A new statement from the Center for Economic and Policy Research blasts the media's coverage of the stimulus:
The media badly failed in its responsibility to inform the public about one of the most important economic policy proposals to come before Congress in the last decade. Most of the public still does not even know what stimulus means, in large part because reporters apparently did not want to call attention to the fact that spending is, almost by definition, stimulus.
The media also failed to put the proposal in any perspective, routinely using adjectives like “enormous” or “massive” without any reference to the size of the demand gap the stimulus was designed to fill. They also failed to put the various components of the stimulus in perspective by, for example, informing the public that the $50 million in funding for the NEA, that was so despised by the Republicans, was equal to less than 0.007 percent of the total package.
The media have the time to familiarize themselves with the concept of stimulus and to look up the numbers that would allow them to put spending and tax proposals in a meaningful perspective. Their audience does not have the time to do this work. The media once again badly failed the public in its reporting on a major economic issue."
Quite right. I have argued several times that the news media's obsessive focus on politics rather than policy serves their readers and viewers poorly. Here's one example:
Consumers of news lack the time, expertise, and, in many cases, ability to determine which of two contradictory statements by competing political figures is true. ... That's where news organizations should -- but, with depressing frequency, have not -- come in. They have -- or should have -- the expertise and the time to assess those claims, and to report the facts. That's what readers, viewers, and listeners need. That's what journalism should be all about.

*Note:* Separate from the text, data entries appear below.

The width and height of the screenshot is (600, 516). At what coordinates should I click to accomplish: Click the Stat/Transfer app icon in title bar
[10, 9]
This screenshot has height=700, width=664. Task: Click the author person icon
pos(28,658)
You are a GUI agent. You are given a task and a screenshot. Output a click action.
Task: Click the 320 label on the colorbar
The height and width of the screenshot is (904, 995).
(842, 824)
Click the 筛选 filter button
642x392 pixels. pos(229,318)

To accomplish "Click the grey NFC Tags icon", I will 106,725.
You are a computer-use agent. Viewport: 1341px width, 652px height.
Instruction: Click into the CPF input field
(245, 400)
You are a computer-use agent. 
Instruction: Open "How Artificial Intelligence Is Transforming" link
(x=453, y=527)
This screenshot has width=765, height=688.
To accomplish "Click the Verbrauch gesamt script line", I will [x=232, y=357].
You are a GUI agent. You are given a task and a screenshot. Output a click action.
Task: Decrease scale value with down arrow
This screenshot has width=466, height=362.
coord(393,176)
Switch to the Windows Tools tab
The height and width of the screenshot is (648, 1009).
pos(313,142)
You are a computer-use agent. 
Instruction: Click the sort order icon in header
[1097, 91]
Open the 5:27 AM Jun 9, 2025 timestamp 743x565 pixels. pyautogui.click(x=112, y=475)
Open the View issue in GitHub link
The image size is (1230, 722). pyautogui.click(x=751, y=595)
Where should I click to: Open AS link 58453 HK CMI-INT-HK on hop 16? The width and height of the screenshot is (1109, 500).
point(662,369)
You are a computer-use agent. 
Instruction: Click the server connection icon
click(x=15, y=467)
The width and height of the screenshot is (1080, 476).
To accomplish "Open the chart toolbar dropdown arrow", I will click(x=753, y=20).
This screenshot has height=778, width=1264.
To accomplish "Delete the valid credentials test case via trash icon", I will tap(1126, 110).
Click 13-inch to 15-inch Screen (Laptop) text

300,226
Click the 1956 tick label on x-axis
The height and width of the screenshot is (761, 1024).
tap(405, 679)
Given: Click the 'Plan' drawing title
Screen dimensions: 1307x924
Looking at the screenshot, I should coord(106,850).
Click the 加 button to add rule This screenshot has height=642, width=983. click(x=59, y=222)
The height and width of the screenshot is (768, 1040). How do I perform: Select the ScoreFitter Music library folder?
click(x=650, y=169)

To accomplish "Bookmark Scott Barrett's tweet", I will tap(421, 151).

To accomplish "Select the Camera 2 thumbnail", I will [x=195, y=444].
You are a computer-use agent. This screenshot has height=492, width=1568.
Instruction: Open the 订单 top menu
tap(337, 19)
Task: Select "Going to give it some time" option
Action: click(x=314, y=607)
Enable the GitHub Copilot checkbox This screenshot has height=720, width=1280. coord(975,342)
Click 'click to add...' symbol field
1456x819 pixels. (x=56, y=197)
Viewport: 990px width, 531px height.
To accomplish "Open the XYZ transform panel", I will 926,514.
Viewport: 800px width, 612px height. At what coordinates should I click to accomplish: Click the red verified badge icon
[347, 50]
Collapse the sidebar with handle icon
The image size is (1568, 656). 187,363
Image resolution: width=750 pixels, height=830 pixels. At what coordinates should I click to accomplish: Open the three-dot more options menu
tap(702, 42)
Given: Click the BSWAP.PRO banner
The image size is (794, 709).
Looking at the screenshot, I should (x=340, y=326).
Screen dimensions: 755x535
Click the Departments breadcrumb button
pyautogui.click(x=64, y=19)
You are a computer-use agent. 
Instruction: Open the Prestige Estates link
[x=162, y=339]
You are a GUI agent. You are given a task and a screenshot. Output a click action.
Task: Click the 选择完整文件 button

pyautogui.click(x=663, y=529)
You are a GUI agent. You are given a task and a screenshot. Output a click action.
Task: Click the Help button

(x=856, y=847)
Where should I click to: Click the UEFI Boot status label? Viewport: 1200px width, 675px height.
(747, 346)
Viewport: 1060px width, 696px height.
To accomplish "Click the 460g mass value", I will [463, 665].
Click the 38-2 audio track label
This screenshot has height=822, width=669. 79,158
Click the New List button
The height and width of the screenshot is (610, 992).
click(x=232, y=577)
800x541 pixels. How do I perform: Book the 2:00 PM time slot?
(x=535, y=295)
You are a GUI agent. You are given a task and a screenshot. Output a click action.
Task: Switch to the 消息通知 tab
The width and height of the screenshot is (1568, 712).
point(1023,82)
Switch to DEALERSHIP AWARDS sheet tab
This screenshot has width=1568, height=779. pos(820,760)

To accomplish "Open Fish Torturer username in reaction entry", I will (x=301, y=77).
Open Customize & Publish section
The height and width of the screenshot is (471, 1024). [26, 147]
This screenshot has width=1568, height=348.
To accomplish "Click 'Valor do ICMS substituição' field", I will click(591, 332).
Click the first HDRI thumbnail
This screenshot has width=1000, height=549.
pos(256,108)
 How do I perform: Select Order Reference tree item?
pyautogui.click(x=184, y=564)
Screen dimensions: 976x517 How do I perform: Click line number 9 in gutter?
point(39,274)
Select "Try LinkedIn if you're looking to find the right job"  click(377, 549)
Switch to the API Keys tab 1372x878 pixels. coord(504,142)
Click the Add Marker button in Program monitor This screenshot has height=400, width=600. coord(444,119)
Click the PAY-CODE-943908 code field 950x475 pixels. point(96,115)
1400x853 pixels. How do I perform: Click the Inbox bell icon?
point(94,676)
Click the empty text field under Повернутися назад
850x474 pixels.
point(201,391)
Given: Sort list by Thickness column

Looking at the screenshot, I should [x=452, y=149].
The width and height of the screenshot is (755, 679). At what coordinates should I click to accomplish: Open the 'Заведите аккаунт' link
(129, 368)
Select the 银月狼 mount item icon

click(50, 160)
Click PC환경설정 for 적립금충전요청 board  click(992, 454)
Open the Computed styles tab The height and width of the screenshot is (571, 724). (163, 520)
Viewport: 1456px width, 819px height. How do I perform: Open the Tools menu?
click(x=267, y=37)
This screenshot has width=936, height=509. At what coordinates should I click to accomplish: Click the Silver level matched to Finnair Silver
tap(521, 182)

On the other hand, as consumers of news, we don't need journalists telling us what the “political impact” of something is going to be; how it will “play at the polls.” It's our job to decide that. It's our job to decide who we'll vote for and why; how we'll assess the parties' competing agendas and approaches to the problems we face.
Instead of telling us how they think we'll react, we need journalists to give us the information upon which we can make an informed decision. To tell us the facts, and the truth, and the relevant context. Then we'll tell them the political impact.